Requirement
State the number of lines in the following data that include the word "agent", with no other text.

---

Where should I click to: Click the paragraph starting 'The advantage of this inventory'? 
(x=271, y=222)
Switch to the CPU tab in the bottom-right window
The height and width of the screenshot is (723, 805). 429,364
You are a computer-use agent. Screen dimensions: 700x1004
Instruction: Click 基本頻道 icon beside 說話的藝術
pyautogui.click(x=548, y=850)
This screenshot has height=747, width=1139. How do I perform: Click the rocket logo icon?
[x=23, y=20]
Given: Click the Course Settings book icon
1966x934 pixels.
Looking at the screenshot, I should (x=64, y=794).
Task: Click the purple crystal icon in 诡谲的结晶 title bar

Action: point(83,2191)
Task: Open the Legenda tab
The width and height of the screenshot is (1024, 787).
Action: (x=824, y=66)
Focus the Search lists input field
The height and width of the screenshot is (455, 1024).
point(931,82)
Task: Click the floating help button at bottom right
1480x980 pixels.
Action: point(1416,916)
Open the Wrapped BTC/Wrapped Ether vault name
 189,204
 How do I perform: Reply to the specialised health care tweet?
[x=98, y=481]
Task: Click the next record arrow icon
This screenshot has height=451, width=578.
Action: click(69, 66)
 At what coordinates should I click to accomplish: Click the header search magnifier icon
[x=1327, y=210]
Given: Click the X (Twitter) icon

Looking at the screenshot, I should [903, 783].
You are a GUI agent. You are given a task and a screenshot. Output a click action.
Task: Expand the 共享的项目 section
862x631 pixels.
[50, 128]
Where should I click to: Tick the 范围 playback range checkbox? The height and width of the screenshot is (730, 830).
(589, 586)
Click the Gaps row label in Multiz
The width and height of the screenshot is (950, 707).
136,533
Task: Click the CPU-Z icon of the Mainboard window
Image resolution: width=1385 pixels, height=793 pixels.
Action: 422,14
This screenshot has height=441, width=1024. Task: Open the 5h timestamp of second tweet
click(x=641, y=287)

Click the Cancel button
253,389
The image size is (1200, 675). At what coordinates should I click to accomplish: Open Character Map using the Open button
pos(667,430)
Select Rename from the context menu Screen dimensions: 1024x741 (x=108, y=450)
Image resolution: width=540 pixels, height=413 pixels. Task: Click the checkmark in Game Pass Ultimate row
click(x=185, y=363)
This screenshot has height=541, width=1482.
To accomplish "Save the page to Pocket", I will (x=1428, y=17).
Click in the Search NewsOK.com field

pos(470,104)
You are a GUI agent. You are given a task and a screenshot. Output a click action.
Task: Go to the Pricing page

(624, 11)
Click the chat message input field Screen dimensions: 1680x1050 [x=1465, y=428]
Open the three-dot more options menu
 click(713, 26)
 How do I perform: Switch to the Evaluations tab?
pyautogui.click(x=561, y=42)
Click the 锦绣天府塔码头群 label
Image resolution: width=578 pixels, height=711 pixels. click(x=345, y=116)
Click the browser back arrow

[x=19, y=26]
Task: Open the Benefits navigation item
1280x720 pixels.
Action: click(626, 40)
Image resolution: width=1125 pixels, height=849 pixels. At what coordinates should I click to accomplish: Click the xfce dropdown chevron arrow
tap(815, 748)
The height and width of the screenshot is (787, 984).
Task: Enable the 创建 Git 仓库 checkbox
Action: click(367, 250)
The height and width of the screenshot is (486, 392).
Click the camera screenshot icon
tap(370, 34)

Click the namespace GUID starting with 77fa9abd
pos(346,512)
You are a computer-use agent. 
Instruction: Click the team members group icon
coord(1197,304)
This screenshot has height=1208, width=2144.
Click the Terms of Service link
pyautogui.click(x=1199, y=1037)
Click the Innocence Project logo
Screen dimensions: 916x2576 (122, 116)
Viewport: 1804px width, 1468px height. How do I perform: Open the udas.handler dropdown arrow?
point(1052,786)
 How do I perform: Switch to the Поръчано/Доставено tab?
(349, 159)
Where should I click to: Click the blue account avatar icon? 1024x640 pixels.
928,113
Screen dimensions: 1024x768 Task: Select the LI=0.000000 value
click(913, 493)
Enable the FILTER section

---

Exercise response
4